• **Text shown**:
Content starts

The Haunt of Sequels Past

The Haunt of Sequels Past

Louis Bayard, picking up from Dickens, renders a grownup Tiny Tim

It is a daunting and daring task to pick up where another author has left off and try to elaborate on an already chronicled world and the characters who inhabit it. Consider the fate of “Scarlett,” Alexandra Ripley’s sequel to the classic American novel “Gone With The Wind.” Even though the estate of Margaret Mitchell granted Ripley permission to write “Scarlett,” and the book was a commercial success, it is also, nonetheless, considered a literary failure. This is not because Ripley is a bad writer, but because of the nearly impossible task of taking “Gone With The Wind”’s iconic, beloved characters and expanding on their lives and in the process, for better or worse, tampering with people’s heartfelt attachments to what some consider to be the greatest love story ever told.

Ripley and Mitchell hail from different eras with completely different writing styles. I don’t believe Ripley’s intent was to re-create the cultural settings created by her predecessor or to imitate Mitchell’s writing style, but instead to interpose her personal interpretation of the first novel’s characters by standing on Mitchell’s shoulders, so to speak.

Standing on the shoulders of another literary giant––in this case, none other than Charles Dickens––is Louis Bayard, whose new novel, “Mr. Timothy,” is inspired by Dickens’ ghostly Christmas tale. Mr. Timothy doesn’t pick up where ‘A Christmas Carol’ ends,” but it has the same characters and expands on them skillfully.

Tiny Tim Cratchit, who melted the heart of the miserly Ebeneezer Scrooge in Dickens’s classic, “A Christmas Carol,” is now 23 years old and “not so tiny any more. Nearly five-eight…” Gone are the crutches and the iron brace he once had, leaving in his gait “not a limp but a lilt.” The description is the first of many inferences that had my gaydar in high gear. Of course, Tim swears he isn’t “that way,” but aren’t some of us always the last to know?

Putting that aside, Bayard masterfully creates an 1860s London swirling with drunken sea captains, smart-talking, dispossessed street urchins, ghostly visitations, and rolling brown fogs that bite off the tops of buildings. Like Dickens, Bayard takes his time to tell his story, invests more than adequate description in his characters, pays attention to minute detail, and successfully transports the reader into a London underworld that can only be revealed through the author’s telling. Bayard’s extensive research manifests itself in the sublime and he has pulled off quite an imaginative feat.

Timothy, having dropped the more familiar Tim, lives in a whorehouse teaching Mrs. Sharpe, the landlady, how to read in lieu of paying rent. He has just buried his father, is estranged from “Uncle N,” ruminates on his sickly past, and faces an unknown future with much trepidation. In today’s terms, he’d be considered clinically depressed. He’s so uninspired by life that he can’t get an erection even by his own hand.

“I might as well be making sausage,” he claims.

To give his directionless life some purpose, Tim, with the help of Colin the Melodius, a fast-talking ten-year-old homeless street urchin, takes on the valiant effort of rescuing the illusive Philomena, a twelve-year-old girl he first sees in the alley from his bedroom window, from the clutches of the evil Lord Griffyn.

Content ends

• **Required tasks**:
• 1. In the review of "Mr. Timothy," how old is Tiny Tim now?
• 2. Rewrite the review's passage that opens with the words containing "Timothy, having dropped" and closes with "his own hand.", replacing "landlady" with "housekeeper".
The lines after this are not needed.

• **Given data**:
Content starts

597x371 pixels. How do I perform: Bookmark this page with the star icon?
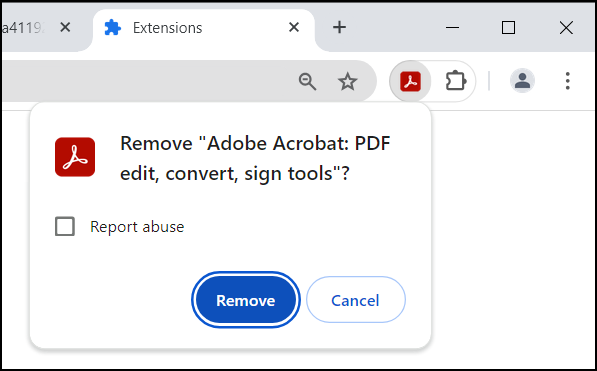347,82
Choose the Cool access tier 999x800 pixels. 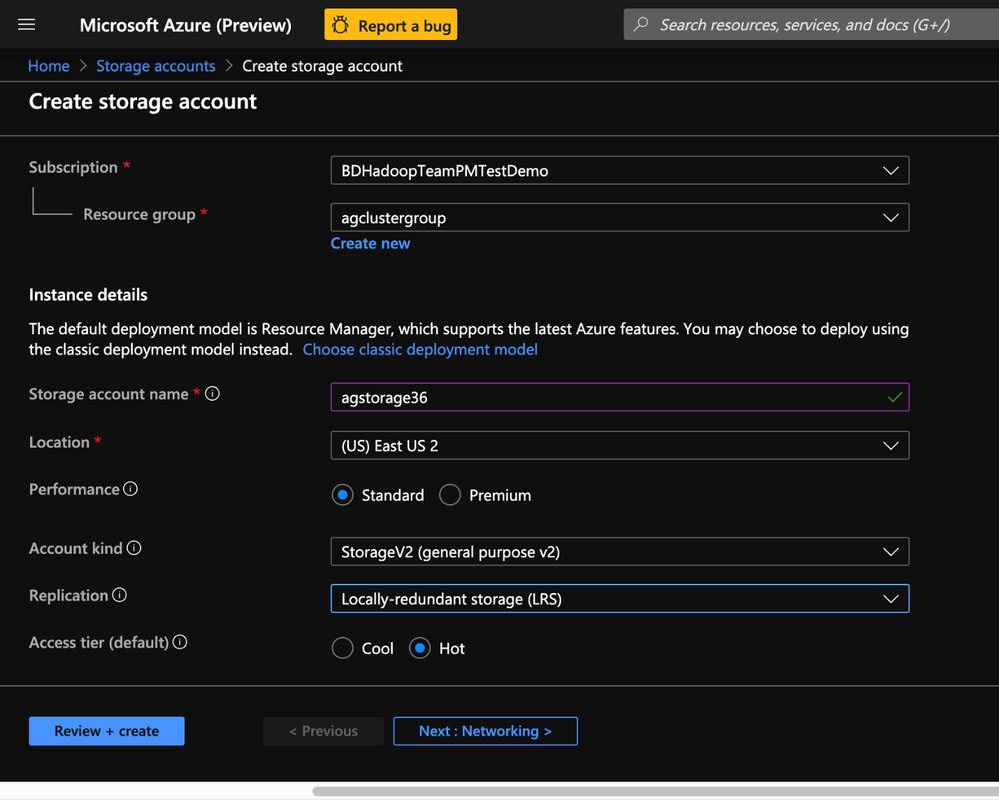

Content ends
Content starts

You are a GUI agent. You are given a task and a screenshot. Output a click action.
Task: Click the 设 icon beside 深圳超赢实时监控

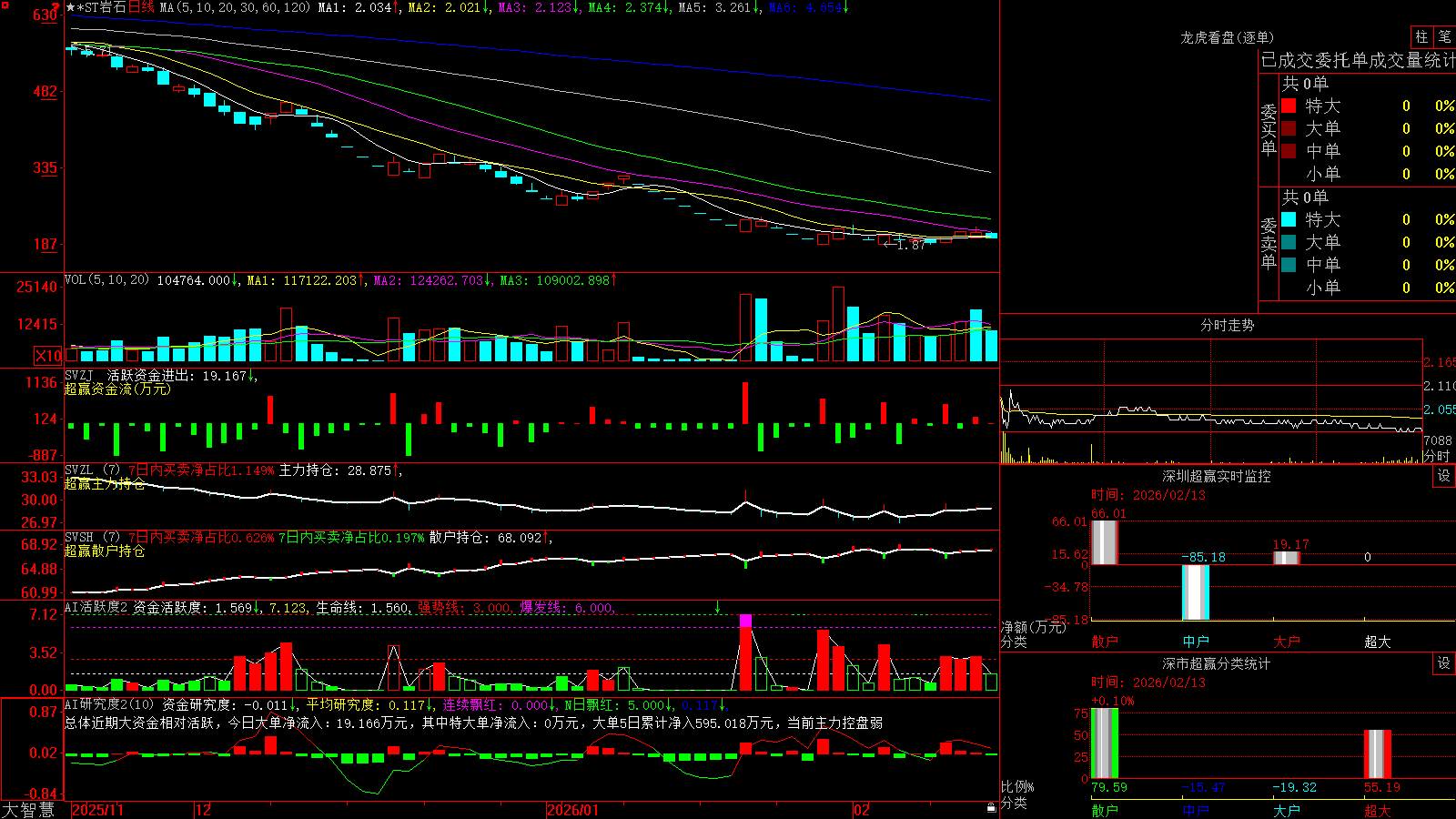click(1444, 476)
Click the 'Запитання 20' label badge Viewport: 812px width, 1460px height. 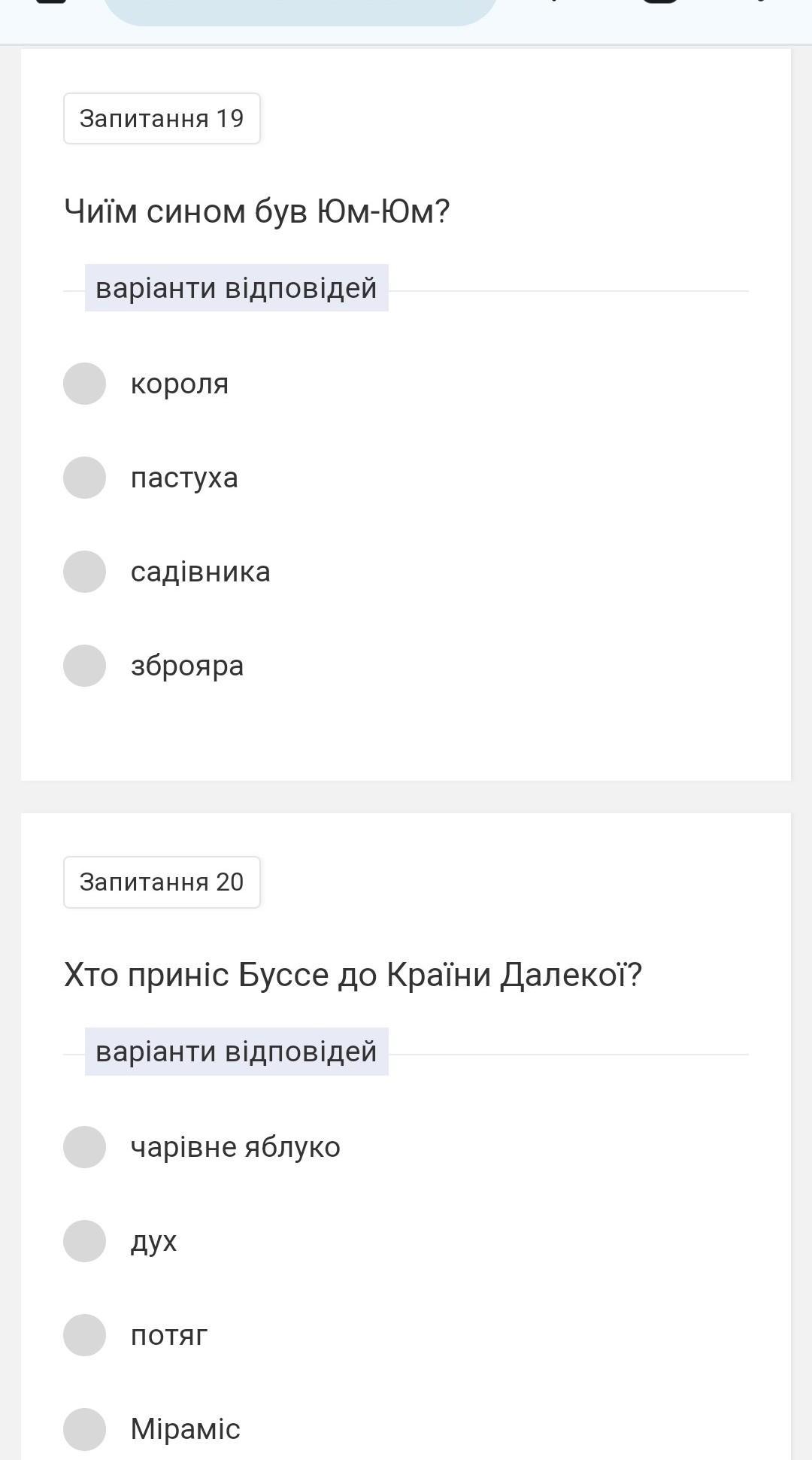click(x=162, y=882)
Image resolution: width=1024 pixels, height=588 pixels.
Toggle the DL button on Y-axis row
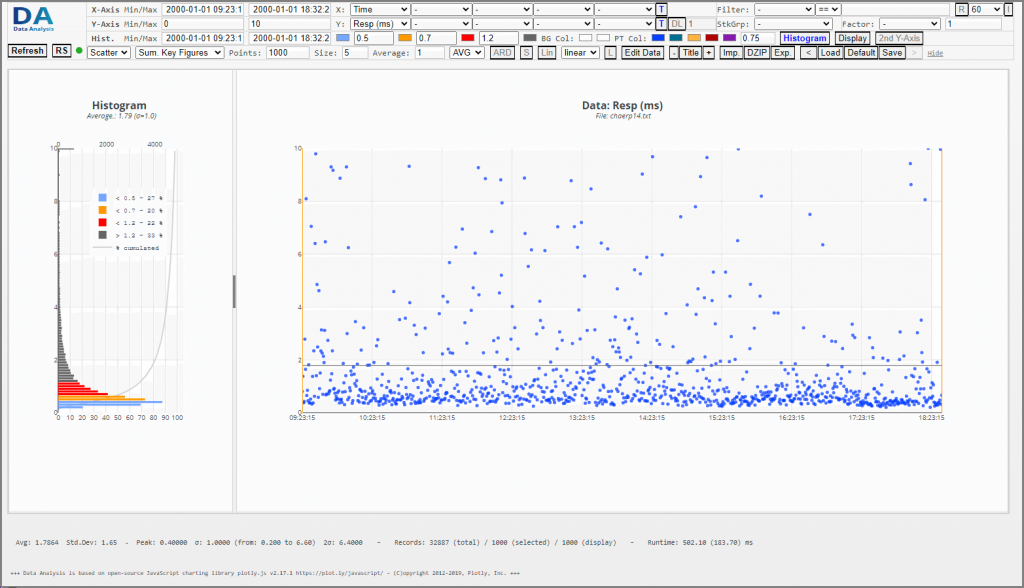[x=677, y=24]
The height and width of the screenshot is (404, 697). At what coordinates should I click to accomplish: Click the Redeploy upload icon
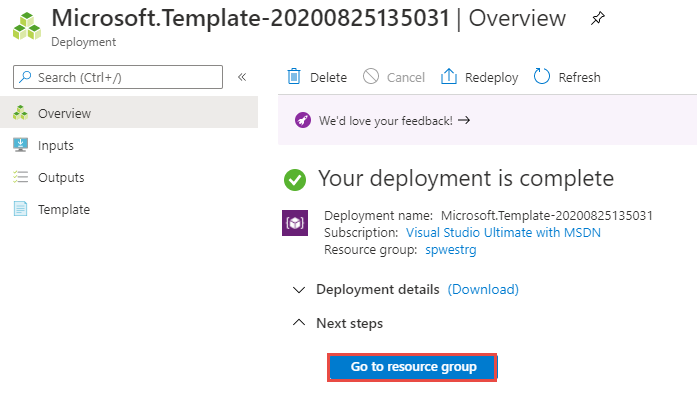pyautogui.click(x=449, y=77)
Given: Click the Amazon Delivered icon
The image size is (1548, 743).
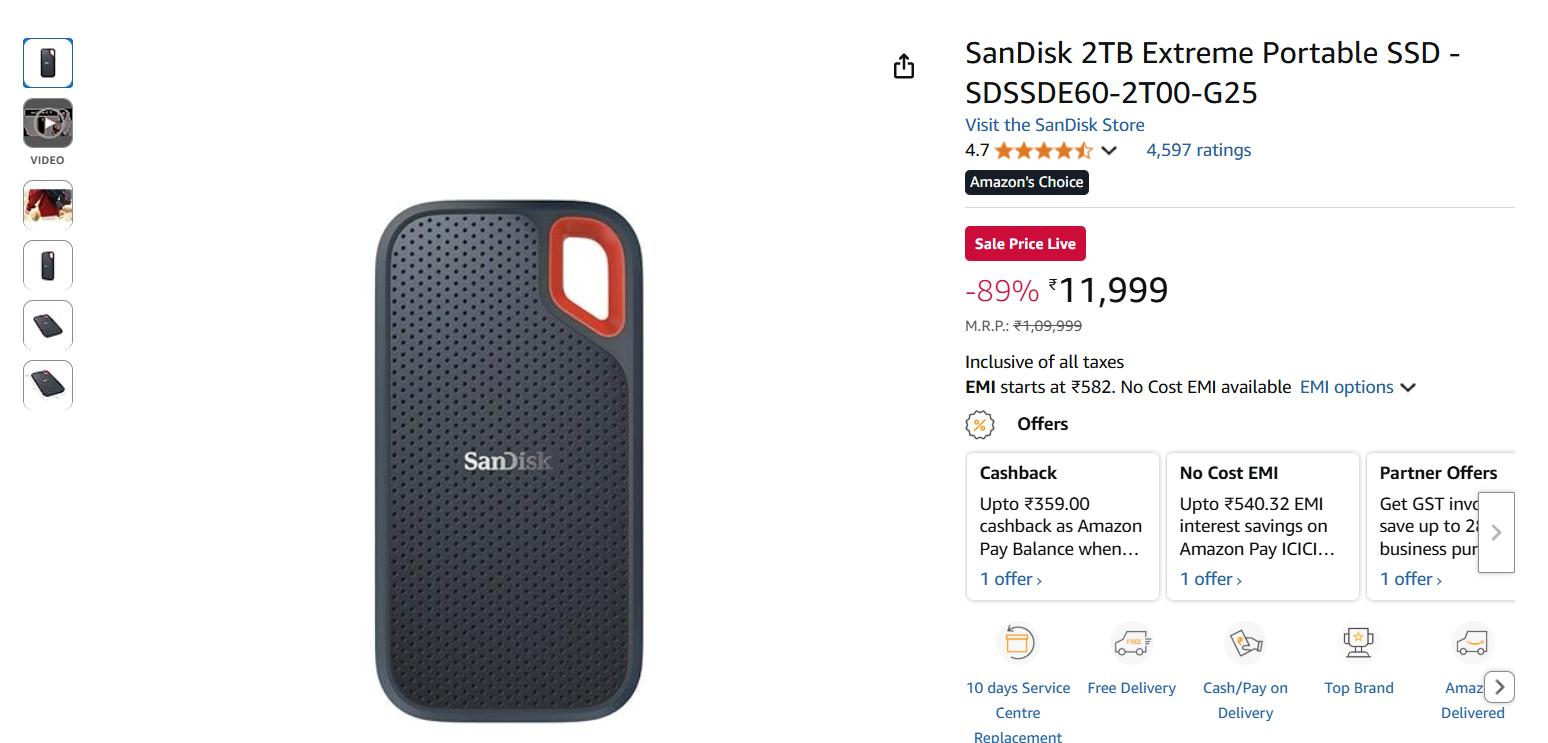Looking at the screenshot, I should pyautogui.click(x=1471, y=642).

Content ends
Content starts

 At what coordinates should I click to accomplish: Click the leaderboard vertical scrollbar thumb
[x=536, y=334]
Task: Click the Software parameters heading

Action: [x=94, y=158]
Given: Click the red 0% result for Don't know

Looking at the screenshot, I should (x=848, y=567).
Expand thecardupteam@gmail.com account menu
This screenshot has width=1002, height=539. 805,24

Content ends

• **Answers to the problems**:
• 1. He is 23 years old.

• 2.
Timothy, having dropped the more familiar Tim, lives in a whorehouse teaching Mrs. Sharpe, the housekeeper, how to read in lieu of paying rent. He has just buried his father, is estranged from “Uncle N,” ruminates on his sickly past, and faces an unknown future with much trepidation. In today’s terms, he’d be considered clinically depressed. He’s so uninspired by life that he can’t get an erection even by his own hand.